Лично я являлся гражданином Конфедерации, которая объединила под своим флагом практически все страны Европейского континента. Спасибо, хоть материки остались на месте. А то большой вопрос, перенесла бы земля такие изменения или нет. О последствиях ведь никто не думал, пуская в ход современное на тот момент оружие. Было бы смешно, если бы всплыла Атлантида, к примеру, а Евразия ушла под воду. Или полюса поменялись. Вариантов много.
Конфедерация, пожалуй, считалась самым процветающим государственным образованием. Где-то на таком же уровне были лишь Американские штаты, которые очень давно, практически сразу после Войны, поглотили южную часть территории. Мексику, Аргентину, Венесуэлу и еще херову тучу латинских стран. Третьей державой с адекватным состоянием экономики и приличным уровнем жизни были Арабские Эмираты. Там тоже территория у них огромная. Подгребли своими жадными ручонками остатки всех близлежащих стран. Другие мелкие государства, коих насчитывалось немало — нищета, периодические революции и вся соответствующая ерунда.
Впрочем, не это важно. Важно совершенно другое. Я. Я — любимый, единственный, самый лучший. Обо мне речь.
В моей семье не должно было родиться псионика вообще никак. Не с чего. Если маменька не врала, у нас такой страсти в роду не водилось. Но честно говоря, думаю, врала безбожно. Где-то кто-то гульнул из прабабок. Про маменьку плохо думать не хочу. Хотя…
Мальчиком я был чудесным, спокойным и прекрасным. Опять же, по рассказам родительницы. Отца не знаю. Она уверяла, что тот — героически погиб при исполнении долга во время космической экспедиции. Да. Это, между прочим, тоже было. Всякие экспедиции и попытки расширить сферу влияния за пределы земли.
Государства наперегонки осваивали космос. Упорно искали жизнь. Мне кажется, даже если иной разум во вселенной имеется, он, глядя на человечество, сказал, да ну на хер! Не дай бог! И сделал все, чтоб его точно не нашли. На то он и разум.
Поэтому, максимум, что получалось, осваивать — некоторые планеты для добычи различных ископаемых, на земле отсутствующих.
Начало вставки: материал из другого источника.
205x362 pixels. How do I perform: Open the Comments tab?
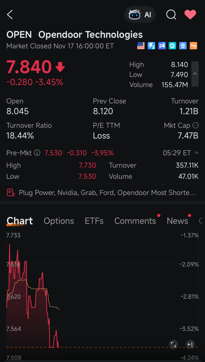(135, 221)
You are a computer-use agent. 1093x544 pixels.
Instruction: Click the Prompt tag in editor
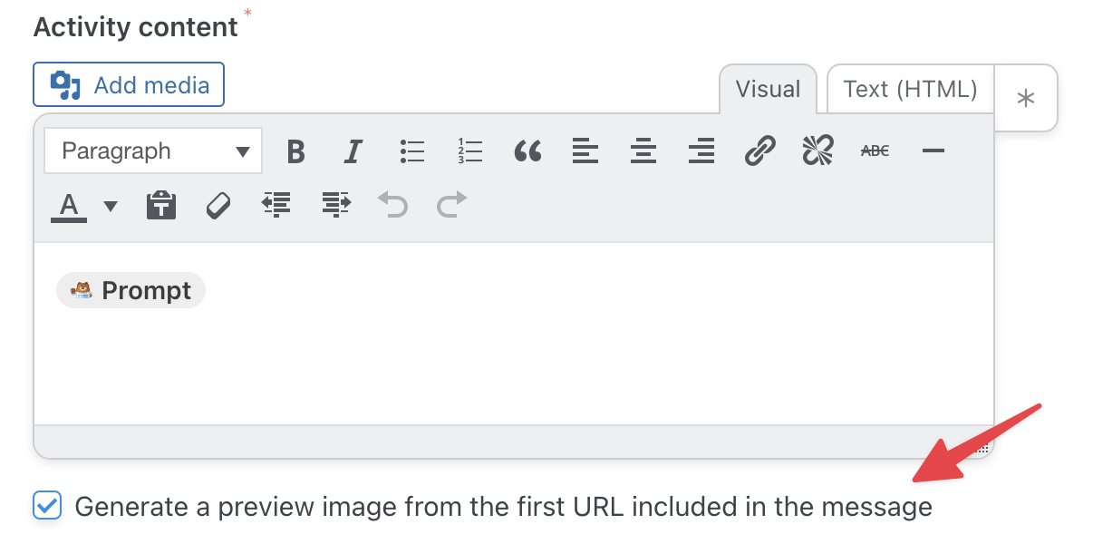pyautogui.click(x=131, y=291)
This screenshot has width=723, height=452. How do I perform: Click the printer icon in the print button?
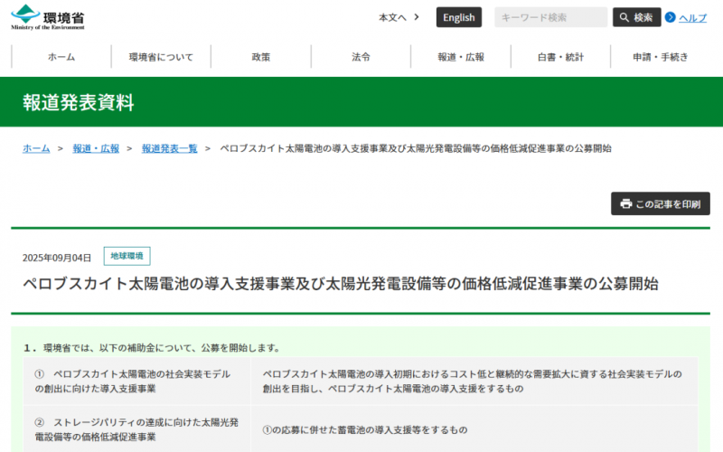click(x=625, y=204)
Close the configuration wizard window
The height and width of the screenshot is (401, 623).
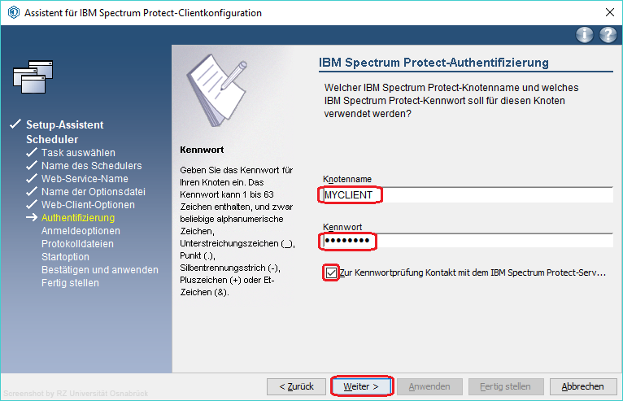(609, 12)
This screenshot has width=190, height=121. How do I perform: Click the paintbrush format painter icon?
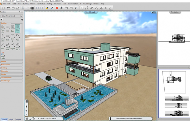click(x=47, y=8)
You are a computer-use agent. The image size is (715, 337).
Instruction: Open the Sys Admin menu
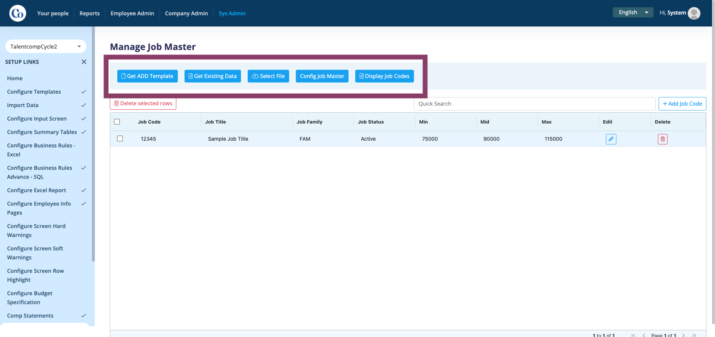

В общем, папа наш был вот таким героем–косморазведчиком. Думаю, и тут маман врала бессовестным образом. Иначе откуда у меня такие прекрасные способности ко лжи. Генетическое, сто процентов.
Беда пришла, откуда не ждали. В возрасте семи лет, когда меня отправили в школу. В первый же день, я, маленький и щуплый, встретился с суровой реальностью. Оказалось, что в коллективе нужно доказывать свое превосходство. Или, как минимум, право на некий статус.
Для меня это было открытием. На детский сад у матери тупо не имелось денег и первые семь лет своей жизни я провел сначала дома, а когда она вышла на работу, рядом с ней. Мать трудилась в цеху, который занимался сортировкой мусора и брала меня с собой. Это же не печи, сжигающие те отходы, которые переработке не подлежат. И не прес, перемалывающий различный хлам в труху. Потом из этой трухи создавали новый материал.